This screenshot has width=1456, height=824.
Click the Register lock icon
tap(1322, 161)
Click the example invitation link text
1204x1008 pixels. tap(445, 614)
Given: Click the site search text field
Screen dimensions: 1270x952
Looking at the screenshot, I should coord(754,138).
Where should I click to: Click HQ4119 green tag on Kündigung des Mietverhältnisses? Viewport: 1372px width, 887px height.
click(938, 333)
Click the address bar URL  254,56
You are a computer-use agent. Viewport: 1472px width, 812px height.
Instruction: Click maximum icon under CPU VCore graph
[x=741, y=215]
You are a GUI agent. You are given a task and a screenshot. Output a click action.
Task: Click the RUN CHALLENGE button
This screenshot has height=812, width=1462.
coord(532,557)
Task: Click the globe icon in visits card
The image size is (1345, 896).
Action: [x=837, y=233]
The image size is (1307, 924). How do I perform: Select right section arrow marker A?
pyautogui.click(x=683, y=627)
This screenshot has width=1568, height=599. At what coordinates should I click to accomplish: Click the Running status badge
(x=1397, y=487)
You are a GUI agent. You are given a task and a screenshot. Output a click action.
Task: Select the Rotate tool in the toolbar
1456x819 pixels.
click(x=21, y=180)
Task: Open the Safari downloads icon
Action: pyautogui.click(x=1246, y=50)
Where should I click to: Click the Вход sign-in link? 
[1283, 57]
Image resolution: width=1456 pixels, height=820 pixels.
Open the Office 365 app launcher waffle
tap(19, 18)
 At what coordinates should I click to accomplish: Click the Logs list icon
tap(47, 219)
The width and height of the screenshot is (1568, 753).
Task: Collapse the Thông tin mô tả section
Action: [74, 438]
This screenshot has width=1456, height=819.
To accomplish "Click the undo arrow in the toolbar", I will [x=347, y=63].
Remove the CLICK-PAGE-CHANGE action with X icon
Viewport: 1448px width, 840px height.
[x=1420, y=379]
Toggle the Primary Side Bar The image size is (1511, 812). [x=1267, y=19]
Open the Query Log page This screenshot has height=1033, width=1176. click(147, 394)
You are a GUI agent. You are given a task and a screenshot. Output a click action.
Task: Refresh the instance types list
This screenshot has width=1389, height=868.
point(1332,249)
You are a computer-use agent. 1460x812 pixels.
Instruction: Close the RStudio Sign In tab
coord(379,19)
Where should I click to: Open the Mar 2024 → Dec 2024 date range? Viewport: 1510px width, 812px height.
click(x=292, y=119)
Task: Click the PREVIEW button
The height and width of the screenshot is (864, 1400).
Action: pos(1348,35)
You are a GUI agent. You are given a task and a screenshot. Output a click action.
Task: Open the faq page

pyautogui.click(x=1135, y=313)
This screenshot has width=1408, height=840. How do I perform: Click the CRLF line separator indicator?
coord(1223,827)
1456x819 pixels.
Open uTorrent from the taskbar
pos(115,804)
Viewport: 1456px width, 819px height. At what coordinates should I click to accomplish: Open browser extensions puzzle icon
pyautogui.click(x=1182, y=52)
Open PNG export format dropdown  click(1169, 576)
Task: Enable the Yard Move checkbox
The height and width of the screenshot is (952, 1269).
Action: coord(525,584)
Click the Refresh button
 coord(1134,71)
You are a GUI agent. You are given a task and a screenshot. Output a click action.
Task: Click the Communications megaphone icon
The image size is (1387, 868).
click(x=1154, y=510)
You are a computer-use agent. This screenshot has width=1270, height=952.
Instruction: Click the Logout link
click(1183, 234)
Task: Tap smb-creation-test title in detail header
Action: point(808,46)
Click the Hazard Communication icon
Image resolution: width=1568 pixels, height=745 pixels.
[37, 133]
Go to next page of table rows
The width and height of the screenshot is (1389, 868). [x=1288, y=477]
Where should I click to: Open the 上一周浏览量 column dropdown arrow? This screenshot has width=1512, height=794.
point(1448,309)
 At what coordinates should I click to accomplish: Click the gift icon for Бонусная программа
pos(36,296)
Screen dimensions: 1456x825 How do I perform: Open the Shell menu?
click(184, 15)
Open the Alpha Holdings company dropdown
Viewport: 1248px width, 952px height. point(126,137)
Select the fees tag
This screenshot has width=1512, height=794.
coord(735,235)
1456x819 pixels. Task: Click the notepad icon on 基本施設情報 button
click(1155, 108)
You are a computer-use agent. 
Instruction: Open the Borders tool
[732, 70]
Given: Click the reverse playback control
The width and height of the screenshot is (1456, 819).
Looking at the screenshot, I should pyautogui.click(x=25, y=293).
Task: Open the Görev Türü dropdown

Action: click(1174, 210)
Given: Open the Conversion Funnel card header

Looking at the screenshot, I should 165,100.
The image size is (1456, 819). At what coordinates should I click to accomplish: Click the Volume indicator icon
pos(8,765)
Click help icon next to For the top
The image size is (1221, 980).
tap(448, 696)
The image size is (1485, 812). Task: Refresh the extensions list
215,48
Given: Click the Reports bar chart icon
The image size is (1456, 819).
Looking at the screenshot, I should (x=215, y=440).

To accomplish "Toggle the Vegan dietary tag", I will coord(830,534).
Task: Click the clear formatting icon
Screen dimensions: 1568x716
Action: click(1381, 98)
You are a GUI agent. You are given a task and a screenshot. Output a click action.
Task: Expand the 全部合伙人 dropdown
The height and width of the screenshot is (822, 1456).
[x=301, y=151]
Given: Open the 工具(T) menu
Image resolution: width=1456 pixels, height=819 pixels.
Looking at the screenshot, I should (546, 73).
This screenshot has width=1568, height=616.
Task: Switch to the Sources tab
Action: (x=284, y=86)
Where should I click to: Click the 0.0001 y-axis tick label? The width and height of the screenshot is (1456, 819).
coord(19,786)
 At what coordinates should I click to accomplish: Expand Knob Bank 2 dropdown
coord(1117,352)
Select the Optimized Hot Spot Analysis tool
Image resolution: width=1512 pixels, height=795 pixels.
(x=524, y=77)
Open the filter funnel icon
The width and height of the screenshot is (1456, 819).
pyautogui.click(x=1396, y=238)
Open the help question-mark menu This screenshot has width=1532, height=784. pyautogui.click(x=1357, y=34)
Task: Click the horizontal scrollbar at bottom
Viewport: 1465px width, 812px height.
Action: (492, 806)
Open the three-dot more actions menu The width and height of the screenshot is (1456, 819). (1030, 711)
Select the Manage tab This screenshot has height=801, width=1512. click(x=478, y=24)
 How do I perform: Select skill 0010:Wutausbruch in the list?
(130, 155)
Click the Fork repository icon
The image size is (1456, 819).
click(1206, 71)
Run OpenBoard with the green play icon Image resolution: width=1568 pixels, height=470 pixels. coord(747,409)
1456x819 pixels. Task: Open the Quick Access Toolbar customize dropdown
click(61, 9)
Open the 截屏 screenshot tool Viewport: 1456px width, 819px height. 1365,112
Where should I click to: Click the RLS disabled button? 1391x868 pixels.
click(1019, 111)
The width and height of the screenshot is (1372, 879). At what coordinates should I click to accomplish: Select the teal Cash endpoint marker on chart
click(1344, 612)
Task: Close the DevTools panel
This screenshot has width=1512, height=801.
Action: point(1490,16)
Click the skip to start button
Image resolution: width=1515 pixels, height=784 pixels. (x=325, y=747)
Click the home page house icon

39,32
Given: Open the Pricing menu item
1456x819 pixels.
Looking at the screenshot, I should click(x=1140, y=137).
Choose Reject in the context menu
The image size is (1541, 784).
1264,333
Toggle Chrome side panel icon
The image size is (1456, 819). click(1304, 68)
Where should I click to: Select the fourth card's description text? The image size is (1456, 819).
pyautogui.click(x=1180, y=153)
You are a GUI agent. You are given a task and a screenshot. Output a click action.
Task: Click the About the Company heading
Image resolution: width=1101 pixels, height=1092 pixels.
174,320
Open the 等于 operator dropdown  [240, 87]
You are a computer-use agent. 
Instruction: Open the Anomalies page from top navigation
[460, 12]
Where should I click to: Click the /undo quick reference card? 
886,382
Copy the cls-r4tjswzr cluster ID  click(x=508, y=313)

Assignment:
Your answer should be one number, the count of lines above that hold "will".

Reply to the exercise:
2